(Entries on locating words and elements)
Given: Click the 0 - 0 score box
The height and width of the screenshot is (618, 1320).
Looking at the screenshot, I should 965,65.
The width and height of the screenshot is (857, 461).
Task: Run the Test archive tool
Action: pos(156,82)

> _Exercise_
Rewrite the lines above with "score box" replaced by "score panel", leaving everything else unchanged.

> _Result of the task_
Given: Click the 0 - 0 score panel
The height and width of the screenshot is (618, 1320).
Looking at the screenshot, I should 965,65.
The width and height of the screenshot is (857, 461).
Task: Run the Test archive tool
Action: pos(156,82)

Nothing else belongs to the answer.